After successfully developing and comparing different template baseline decoder architectures, we have moved to the next step of replacing correct fixed point arithmetic operations with imprecise computation units. An important issue in LDPC design is represented by message storage, due to the large size of codewords: thousands to tens of thousands of messages, with each message in the range of 2-8 bits. This fact motivated extending the research scope to imprecise storage as well. Furthermore, our investigations have shown that investigating imprecise operations for the decoding process provides a more efficient means to optimize design and reduce cost. Thus, DIAMOND project's scope has been widened to investigate imprecise LDPC decoder operations, as well as imprecise storage.

Layered scheduling QC-LDPC offer a unique message memory mapping that reduces to half memory requirements for the extrinsic messages.

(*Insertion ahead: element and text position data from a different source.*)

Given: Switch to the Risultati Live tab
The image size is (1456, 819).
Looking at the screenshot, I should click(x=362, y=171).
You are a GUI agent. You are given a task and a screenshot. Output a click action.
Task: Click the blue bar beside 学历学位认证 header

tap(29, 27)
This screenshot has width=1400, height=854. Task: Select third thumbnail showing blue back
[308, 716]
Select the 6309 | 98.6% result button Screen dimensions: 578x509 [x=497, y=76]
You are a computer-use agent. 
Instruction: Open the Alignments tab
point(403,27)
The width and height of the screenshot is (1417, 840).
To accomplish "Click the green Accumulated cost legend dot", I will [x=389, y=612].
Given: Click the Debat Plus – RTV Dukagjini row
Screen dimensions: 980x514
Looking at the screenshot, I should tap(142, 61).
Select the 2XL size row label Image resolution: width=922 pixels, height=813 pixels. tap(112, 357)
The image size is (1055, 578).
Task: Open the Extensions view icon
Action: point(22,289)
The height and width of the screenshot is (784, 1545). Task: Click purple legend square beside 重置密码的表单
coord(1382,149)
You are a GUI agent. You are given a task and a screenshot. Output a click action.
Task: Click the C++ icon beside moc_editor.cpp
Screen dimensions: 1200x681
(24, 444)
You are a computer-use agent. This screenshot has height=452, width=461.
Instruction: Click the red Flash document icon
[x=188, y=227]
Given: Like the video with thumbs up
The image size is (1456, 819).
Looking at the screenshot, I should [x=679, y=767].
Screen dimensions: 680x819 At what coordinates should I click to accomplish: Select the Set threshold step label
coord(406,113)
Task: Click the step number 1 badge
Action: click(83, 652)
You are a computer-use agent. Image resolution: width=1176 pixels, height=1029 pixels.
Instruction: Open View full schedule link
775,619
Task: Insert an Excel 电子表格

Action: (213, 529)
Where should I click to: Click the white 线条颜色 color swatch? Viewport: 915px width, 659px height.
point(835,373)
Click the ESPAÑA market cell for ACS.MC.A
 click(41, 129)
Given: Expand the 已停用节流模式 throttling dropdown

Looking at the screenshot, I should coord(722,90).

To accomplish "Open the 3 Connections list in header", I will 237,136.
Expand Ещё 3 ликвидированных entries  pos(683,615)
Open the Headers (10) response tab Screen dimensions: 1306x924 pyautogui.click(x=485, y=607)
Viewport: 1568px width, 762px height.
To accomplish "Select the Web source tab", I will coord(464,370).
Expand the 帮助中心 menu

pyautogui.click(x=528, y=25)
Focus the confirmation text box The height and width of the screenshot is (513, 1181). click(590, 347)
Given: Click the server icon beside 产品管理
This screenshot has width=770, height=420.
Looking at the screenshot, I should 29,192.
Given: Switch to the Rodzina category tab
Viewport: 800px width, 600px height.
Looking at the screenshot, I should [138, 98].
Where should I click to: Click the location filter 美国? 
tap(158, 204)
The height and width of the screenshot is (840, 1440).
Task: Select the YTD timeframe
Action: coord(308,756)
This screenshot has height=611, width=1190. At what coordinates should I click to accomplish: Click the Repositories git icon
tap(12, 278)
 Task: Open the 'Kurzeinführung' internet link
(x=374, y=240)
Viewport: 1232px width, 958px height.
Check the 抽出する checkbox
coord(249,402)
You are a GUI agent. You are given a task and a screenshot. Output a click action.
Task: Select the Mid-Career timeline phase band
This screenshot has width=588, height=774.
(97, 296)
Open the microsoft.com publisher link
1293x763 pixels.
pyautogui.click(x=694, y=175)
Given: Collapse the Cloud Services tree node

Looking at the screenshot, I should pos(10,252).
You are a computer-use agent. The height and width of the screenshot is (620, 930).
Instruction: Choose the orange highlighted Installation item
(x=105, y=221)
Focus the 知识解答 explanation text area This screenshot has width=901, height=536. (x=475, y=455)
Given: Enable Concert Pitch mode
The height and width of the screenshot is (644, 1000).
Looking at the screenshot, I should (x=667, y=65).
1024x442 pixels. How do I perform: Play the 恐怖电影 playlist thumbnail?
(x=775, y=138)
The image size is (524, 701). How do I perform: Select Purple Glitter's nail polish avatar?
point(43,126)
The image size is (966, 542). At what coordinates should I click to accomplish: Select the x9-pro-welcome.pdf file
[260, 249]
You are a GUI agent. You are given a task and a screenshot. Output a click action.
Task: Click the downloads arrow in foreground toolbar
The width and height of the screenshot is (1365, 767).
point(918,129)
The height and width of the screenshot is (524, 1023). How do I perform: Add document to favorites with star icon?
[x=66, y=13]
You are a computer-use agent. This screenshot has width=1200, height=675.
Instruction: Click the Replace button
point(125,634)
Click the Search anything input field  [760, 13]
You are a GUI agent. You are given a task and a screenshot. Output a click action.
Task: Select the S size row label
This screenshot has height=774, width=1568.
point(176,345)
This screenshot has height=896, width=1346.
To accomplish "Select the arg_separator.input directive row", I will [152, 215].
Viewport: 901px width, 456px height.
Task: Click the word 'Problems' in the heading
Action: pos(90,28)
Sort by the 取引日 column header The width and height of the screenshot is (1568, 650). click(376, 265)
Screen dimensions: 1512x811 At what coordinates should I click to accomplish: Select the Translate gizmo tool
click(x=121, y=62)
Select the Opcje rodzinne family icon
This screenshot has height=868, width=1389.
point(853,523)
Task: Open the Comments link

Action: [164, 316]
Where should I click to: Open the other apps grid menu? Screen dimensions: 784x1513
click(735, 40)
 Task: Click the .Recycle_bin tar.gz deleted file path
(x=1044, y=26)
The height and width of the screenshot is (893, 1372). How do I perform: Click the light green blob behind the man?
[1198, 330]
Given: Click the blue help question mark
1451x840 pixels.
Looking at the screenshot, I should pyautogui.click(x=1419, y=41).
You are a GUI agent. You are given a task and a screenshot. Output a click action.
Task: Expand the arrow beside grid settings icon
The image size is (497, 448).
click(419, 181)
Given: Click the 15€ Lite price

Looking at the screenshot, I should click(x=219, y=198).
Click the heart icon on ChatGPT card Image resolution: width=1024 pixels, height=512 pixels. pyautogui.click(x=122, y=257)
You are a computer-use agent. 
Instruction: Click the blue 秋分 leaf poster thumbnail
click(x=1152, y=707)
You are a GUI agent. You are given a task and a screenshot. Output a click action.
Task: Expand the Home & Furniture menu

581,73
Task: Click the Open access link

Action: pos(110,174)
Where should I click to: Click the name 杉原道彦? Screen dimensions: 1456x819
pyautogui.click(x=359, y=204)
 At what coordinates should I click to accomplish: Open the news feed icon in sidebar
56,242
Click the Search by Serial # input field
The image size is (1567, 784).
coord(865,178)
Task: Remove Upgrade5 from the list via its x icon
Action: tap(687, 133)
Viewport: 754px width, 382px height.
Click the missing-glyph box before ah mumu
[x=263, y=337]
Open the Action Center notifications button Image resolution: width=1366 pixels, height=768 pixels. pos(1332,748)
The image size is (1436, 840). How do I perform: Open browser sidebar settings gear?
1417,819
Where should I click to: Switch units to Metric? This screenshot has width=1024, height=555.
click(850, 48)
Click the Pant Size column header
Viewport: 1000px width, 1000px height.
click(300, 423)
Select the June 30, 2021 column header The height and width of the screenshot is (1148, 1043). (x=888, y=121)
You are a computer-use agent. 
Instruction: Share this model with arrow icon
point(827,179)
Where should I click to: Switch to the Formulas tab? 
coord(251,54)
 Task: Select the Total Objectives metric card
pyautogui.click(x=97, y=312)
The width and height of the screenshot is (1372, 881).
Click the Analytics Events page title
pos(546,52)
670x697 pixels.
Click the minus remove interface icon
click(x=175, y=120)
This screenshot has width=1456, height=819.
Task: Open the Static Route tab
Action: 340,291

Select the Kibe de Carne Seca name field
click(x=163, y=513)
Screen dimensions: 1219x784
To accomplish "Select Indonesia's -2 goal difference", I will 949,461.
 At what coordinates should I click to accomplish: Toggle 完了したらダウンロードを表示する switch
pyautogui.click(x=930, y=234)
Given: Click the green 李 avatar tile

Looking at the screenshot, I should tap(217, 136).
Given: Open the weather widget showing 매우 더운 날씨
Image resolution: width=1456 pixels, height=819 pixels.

Furthermore, it has the advantage of increased convergence. The drawback of using layered scheduling is represented by data hazards due to the late update effect caused by memory access time and pipeline. Furthermore, if implementation-wise, the message memory uses banks made of Static Random Access Memory (SRAM) blocks, the access patterns according to the code graph also introduce data conflicts. Hence, two problems need to be solved

in case such architecture choices and scheduling are present. We approached this problem from two directions:

- A set of offline algorithms has been proposed such that an almost optimum message memory mapping and access scheduling that avoid RAW hazards is generated. The message memory mapping represents a hyper-graph coloring problem, while avoiding RAW pipeline hazards represents a traveling salesman problem. In addition to this, since the RAW hazard problem is very constrained, we have also proposed adequate architecture support by using residue message information for correct decoder operation.
- Architecture aware code design for application where the LDPC code is not fixed. The proposed
  algorithm builds on a well known construction algorithm Progressive Edge Growth (PEG).
   The proposed architecture aware PEG (AL-PEG) extends the original PEG by adding new
  constraints related to pipeline and message memory mapping. It tries to find a successful solution
  based on a given choice of hardware architecture and code parameters.

The DIAMOND project yielded successful collaborations and high quality research output; at the same time, it also laid the foundations for new research directions such as probabilistic decoding, design and verification of families of hardware architectures, fault tolerant design, etc.